▶ **Problems to work on**
[a] Answer these questions about the forum post on streaming music from an iPhone:
(i) What brand is the receiver in the kitchen?
(ii) What did Bose Canada send the writer for free?
(iii) What base station does the writer already own?
[b] Reproduce word for word the part of the post on iPhone music streaming that starts at "# Streaming Music" and ends at "in either room.".

▶ **Excerpt**
________________________________________

# Streaming Music from iPhone



## Veej (Feb 16, 2006)

I've got my Patio speakers up for the season-a nice set of Bose outdoor speakers, connected to a Sony receiver in the kitchen hidden away in a cabinet with a single wire coming out and resting with a dock connector on top of the Microwave cabinet.

Plus I have a set up in my living room with a receiver and 4 home theatre satellite speakers. So I just drop my iphone in the docks and play my music when-ever I'm in either room. 

The Sound is awesome better than any ipod/iphone dock Speakers cause music goes through the receivers and then full size speakers instead of boom box style ones. In winter months I bring my Bose speakers inside and attach them to brakets in the kitchen (Bose Canada was kind enough to send me extra mounting brackets for free! didn't even have to pay shipping) So bringing them in for winter months is a snap.

This set up is awesome, you can even use the iMac remote to control your iphone-pause, play, skip, volume- which is cool, but imagine sitting with your iphone in hand and veiwing you music list and using that as a remote..

Yep this is possible but with and couple extra items in the mix 

1) Computer- with iTunes

2) Airport Express station, in which you can stream music from your iTunes library to any receiver, 

3) "Signal" Application on you iPhone Signal - The Ultimate Media Player Remote

Signal turns your iphone into a remote control to view and control your itunes library. It works over your home wi-fi. I've played with the basic version which works awesome you see all your playlist and album art on you iphone and works flawlessly.

But...then I thought how cool is it if you can take away the computer from this set up! I hate the idea of haveing my iMac running when playing music all the time, plus the kids are sometimes using it, playing games and stuff so they don't want the speakers which are connected to the iMac playing music while they would be playing games.

So now I've refrained my self from buy Airport Express for now. I have an Airport Extreme Base Station with Gigabit Ethernet-works awesome for file transfering or playing video which is downloaded on my workhorse PC in the basement no buffering when I play video on my iMac 2 storey up in my room from the PC in the basement even when forwarding the movie there is not a second of pause, just as if the movie resides right on the iMac.

Now I just hope an App comes out that can just steam the music from the iphone to Airport Express directly then it would be totally cooool, maybe the Apple AppStore will have that.. this month when its launched...with the 3G iPhone...


----------

________________________________________

▶ **Information provided**

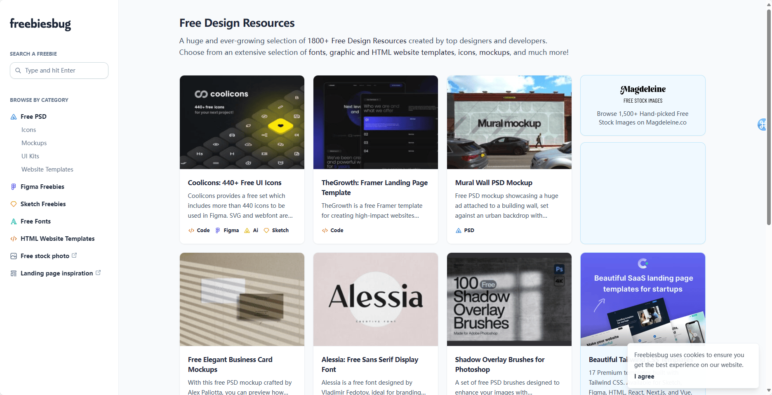
Task: Click the Free PSD category icon
Action: (x=14, y=117)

________________________________________

▶ **Responses in order**
[a]
(i) Sony
(ii) Extra mounting brackets
(iii) An Airport Extreme Base Station with Gigabit Ethernet

[b]
# Streaming Music from iPhone



## Veej (Feb 16, 2006)

I've got my Patio speakers up for the season-a nice set of Bose outdoor speakers, connected to a Sony receiver in the kitchen hidden away in a cabinet with a single wire coming out and resting with a dock connector on top of the Microwave cabinet.

Plus I have a set up in my living room with a receiver and 4 home theatre satellite speakers. So I just drop my iphone in the docks and play my music when-ever I'm in either room.